Article
  • Preparation of PNIPAM Hydrogel Containing Lipoic Acid
  • Yoon H, Lee J
  • 리포익산을 함유한 PNIPAM 하이드로젤의 제조
  • 윤혜리, 이종휘
Abstract
Poly(N-isopropylacrylamide) (PNIPAM) hydrogel has been studied as an important drug delivery system due to its volume transition or temperature-responsive swelling properties, whose phase separation temperature is similar to the body temperature. However, because of hydrophilic PNIPAM, hydrophobic drugs are difficult to be uniformly loaded in the networks. Antioxidant alpha-lipoic acid (LA) can be prepared as a polymer(polylipoic acid, PLA) by ring opening polymerization, which is hardly developed as a material due to its low molecular weight and easy depolymerization. To overcome this limitation, a hydrophobic active ingredient, LA was reacted with NIPAM into stable hydrogels. Simple thermal radical reaction successfully resulted in a hydrogel (PNIPAM/PLA), which was confirmed by DSC, FTIR, and Raman spectroscopy. The PNIPAM/PLA showed temperature-responsive properties, and their volume swelling decreased with an increase in lipoic acid content. These hydrogels can carry hydrophobic drugs with PNIPAM and the hydrogels could be useful as final drug delivery systems having lipoic acid as an antioxidant.

• [Source excerpt]:
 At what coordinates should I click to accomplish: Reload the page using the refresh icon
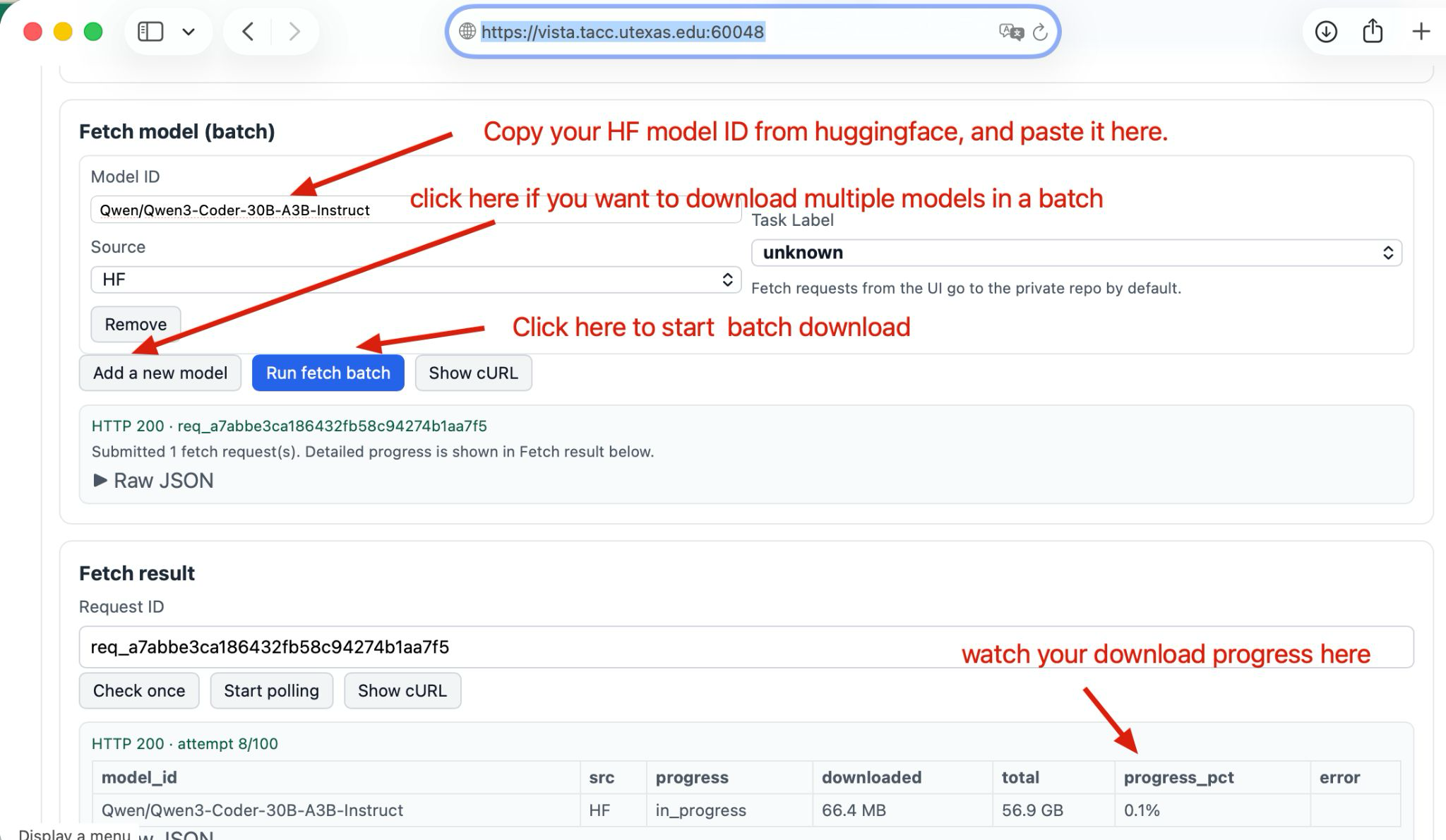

• [Required actions]:
**1)** In the hydrogel abstract, how did the volume swelling of PNIPAM/PLA change as the lipoic acid content increased?
**2)** Extend the hydrogel abstract past its final sentence.

• [Solved problems]:
**1)** It decreased.

**2)**
Poly(N-isopropylacrylamide)(PNIPAM)는 체온과 비슷한 온도에서 부피상 변화 혹은 온도 감응성 팽윤 거동의 특성을 보여 약물전달시스템에서 중요하게 연구되고 있다. 그러나 PNIPAM의 친수성 특징 때문에 소수성 약물을 그 네트워크 안에 고르게 넣기는 쉽지 않다. 항산화제인 알파 리포익산은 개환중합으로 고분자화(polylipoic acid, PLA) 될 수는 있으나, 분자량이 낮고 분해되기 쉬워 고분자 재료로 사용되기에는 어려움이 많다. 이러한 결점들을 극복하기 위해 소수성 활성성분인 알파 리포익산을 NIPAM과 반응시켜 안정적인 하이드로젤을 만들었다. 단순한 혼합과 가열에 의한 라디칼 반응으로 하이드로젤(PNIPAM/PLA)이 성공적으로 만들어졌고, 이를 DSC, FTIR, Raman spectroscopy를 통해서 확인하였다. PNIPAM/PLA는 온도 감응성 특성을 보여주며, 리포익산의 함량이 증가 할수록 부피팽창 정도는 감소하였다. 이러한 하이드로젤을 사용하여 PNIPAM에 소수성 약물을 쉽게 담지할 수 있고 리포익산은 항산화제로 효과가 있어, 본 하이드로젤은 최종 약물전달체로서도 유용하다.

Keywords: alpha-lipoic acid; poly(N-isopropylacrylamide); hydrogel; temperature-responsive; drug delivery.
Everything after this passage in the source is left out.